Element and text position data
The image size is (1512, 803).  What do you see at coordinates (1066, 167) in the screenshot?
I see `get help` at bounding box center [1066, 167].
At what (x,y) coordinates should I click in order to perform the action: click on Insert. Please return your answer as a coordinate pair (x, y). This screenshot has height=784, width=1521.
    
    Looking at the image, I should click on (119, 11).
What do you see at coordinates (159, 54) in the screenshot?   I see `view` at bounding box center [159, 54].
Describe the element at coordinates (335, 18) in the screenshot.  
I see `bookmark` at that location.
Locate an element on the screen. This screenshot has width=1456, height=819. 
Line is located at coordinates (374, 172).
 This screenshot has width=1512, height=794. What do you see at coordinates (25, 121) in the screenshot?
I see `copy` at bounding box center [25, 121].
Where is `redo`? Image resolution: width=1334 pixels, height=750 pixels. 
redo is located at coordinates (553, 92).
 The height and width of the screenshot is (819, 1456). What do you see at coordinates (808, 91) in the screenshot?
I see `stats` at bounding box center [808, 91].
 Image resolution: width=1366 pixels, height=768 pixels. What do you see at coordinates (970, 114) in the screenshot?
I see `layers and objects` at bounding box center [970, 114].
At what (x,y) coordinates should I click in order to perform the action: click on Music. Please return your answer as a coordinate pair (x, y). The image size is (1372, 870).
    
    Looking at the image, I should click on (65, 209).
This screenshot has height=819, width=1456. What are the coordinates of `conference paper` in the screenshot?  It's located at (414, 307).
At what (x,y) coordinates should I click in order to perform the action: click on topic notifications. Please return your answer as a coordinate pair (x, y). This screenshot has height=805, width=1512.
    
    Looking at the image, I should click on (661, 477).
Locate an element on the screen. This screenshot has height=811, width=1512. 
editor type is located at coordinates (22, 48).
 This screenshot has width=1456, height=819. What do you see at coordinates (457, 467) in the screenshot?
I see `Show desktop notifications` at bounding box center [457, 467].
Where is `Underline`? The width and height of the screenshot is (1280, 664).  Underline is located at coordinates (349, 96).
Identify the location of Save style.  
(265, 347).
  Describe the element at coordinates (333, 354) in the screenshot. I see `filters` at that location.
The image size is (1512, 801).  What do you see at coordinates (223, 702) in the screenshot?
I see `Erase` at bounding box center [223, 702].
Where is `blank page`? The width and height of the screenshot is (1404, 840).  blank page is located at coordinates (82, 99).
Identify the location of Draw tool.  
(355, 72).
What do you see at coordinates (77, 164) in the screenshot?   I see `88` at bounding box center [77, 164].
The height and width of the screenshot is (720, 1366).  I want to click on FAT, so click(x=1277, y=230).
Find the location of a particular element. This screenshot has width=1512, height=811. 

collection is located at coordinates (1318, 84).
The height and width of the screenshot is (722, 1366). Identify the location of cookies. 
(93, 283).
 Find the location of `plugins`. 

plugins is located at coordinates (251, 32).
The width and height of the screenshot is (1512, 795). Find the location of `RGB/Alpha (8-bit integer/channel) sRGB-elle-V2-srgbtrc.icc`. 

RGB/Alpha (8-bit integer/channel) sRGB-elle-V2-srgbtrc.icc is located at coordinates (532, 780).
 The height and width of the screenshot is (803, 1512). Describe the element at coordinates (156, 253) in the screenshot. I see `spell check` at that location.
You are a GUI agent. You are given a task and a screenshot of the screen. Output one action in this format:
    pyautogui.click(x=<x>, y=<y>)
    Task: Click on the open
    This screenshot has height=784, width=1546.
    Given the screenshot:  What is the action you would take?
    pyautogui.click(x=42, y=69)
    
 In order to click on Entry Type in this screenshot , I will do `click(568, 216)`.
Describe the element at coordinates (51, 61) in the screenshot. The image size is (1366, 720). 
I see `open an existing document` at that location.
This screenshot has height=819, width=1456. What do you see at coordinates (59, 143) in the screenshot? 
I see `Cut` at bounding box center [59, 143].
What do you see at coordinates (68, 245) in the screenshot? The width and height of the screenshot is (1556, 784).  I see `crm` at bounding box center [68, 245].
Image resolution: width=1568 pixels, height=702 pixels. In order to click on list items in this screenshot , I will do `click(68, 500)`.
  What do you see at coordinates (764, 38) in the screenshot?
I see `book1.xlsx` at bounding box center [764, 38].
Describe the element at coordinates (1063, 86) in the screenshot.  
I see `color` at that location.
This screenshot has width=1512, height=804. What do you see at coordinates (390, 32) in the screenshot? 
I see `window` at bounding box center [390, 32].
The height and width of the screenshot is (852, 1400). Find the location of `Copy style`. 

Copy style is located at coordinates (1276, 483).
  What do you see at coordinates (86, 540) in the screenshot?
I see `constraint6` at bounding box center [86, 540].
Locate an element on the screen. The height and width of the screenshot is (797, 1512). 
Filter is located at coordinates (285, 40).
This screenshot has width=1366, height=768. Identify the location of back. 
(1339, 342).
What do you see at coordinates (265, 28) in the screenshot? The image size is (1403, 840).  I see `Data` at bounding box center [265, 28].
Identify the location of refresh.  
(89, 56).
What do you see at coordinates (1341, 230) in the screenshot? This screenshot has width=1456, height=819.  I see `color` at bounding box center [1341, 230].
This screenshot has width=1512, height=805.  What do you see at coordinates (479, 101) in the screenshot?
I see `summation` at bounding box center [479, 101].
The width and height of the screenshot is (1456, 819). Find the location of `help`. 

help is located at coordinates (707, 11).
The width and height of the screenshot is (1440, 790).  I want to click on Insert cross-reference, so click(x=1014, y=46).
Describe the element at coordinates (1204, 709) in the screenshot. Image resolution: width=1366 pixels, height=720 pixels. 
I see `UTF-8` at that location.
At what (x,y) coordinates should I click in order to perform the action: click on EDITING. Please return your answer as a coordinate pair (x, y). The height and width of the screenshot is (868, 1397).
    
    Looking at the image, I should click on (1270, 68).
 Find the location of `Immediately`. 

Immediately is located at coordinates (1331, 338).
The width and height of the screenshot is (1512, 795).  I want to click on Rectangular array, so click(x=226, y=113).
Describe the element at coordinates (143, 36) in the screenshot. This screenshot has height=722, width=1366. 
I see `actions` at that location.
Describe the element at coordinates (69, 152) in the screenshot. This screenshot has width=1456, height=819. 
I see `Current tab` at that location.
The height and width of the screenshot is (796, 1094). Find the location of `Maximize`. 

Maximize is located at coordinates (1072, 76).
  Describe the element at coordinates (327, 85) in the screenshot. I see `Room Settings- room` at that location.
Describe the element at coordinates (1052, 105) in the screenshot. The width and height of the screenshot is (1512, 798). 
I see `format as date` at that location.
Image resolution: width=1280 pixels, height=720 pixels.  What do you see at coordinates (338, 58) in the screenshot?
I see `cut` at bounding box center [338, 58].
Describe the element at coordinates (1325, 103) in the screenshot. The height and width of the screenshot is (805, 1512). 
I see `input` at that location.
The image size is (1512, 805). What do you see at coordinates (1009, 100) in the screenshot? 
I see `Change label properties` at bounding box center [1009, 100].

● WHAT YOU SHOULD DO
Reproduce the lines of the listing from the one holding "screen. This screenshot has width=1456, height=819." through the one holding "This screenshot has width=1512, height=794.", inclusive, replacing "element" with "item" and keeping everything else the same.

● SOLUTION TO THE PROBLEM
Locate an item on the screen. This screenshot has width=1456, height=819. 
Line is located at coordinates (374, 172).
 This screenshot has width=1512, height=794. What do you see at coordinates (25, 121) in the screenshot?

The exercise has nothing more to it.